Tuesday, January 31, 2006

First Do No Harm

The old saw in medicine: first do no harm. It could be profitably extended to the repairs of the health care system, but few politicians care about the actual delivery of health care. It's mostly politics rather than policy for them. After all, they can afford any type of treatment or provider they desire.

It makes me sick to think about it. How is that for a joke? More seriously, the new proposals for fixing the system that Bush has come up with are not going to fix the system. What they are going to do is to create more desperation and more premature deaths, and they are unlikely to save much in money. Some, sure, because some people will stop seeing physicians and so save us the costs of trying to keep them healthy or even alive. Perhaps a little bit too cynical, but you see the point.

Or you will see the point after I tell what the problems of the health care system fixing are. Consider this: Every health care system has three goals:

1. To provide fair access to all in need.

2. To provide fair quality of care.

3. And to do all this at the least possible cost.

If you think about it a little you can see that the third goal fights the first two. It would be easy to guarantee that every single person in this country gets very high quality care, if we were willing to spend all the resources we have on it. Except in that case there would be no money or time left for anything else.

Add to this the complications that arise because patients really can't judge quality very well and can't do comparison-shopping in, say, appendectomies. Then add the fact that we have over forty million uninsured people who are either going to have no care or care paid by the rest of us, and you can see the political stew boiling. There will be accusations of free-loading by the indigent, there will be accusations of the first accusers wanting to see the uninsured die on the street in front of the accusers house and so on.

What Bush is focusing on in his proposal is really the third goal of the system, and he is grasping market straws as his solution. The idea is to make people responsible for their own health care costs via Health Savings Accounts (HSAs). They work like the world without any health insurance: you save and save for future illness, except you get a tax deduction on the money and some clerk in some office will decide which expenses will be covered out of that account.

Then you are supposed to go to the hospital department store and to walk around with a basket over your arm and to pick up operations and physicians and nurses and turn them over and see what the price tags are, all the time muttering to yourself: "I might need a pneumonia cure some day." By being responsible for spending your own money you will shop carefully and we will all save money! Too bad that the way we buy medical care doesn't fit this model at all.

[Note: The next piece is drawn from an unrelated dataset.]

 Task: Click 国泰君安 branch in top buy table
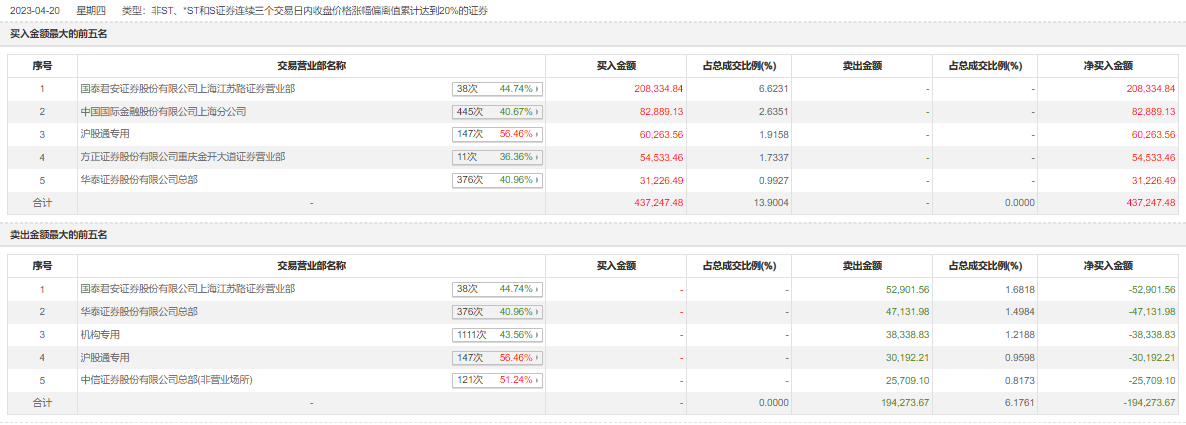tap(187, 88)
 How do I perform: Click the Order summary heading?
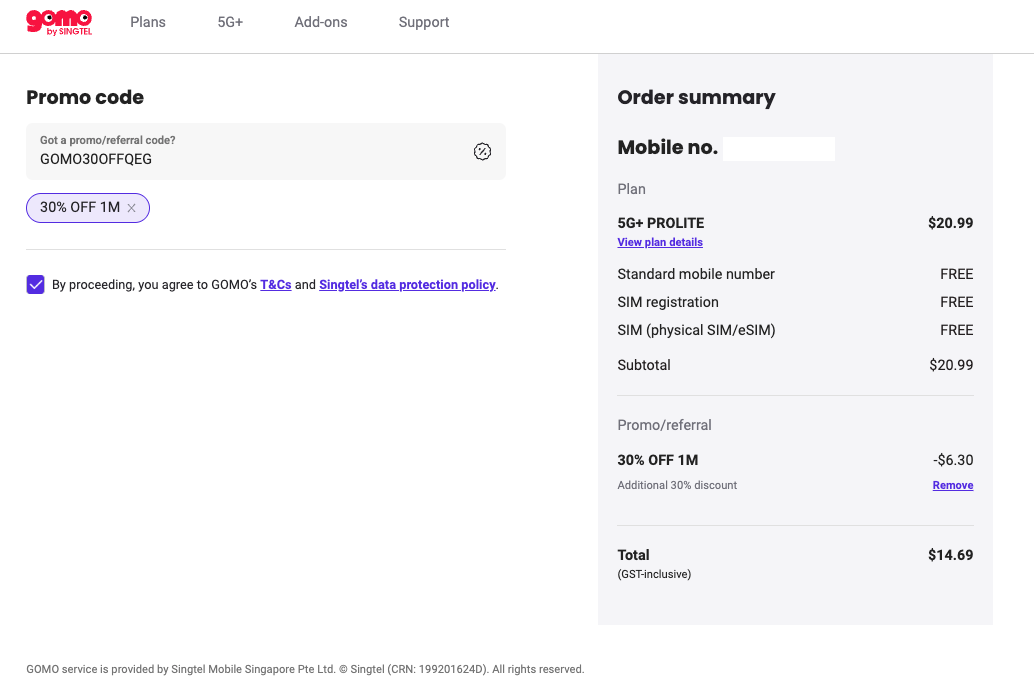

Even worse, the easiest way to get the price of medical care down is by skimping on the quality and usually few people will notice. And even worse than that: unconscious people don't shop around, people in great pain don't compare prices.

The Bush plan will not work. It won't hurt the wealthier among us, because they have plenty of private coverage for whatever they might need and even plenty of ordinary savings to use. But it will hurt the rest, the majority, by making health care less available and less affordable and by inflicting the patient with a burden of careful shopping that just is not possible in many medical need cases.

There are plans that would work better. We could focus on cost-containment on the side of the providers: equipment manufacturers, hospitals and drug firms, to begin with. We could undo the tiny provision slipped into the Medicare bill which bans the government from using its gigantic bargaining power to get better prices on the medications the elderly use. We could do a lot of stuff like that, but it would hurt Bush's base: the haves and the have-mores.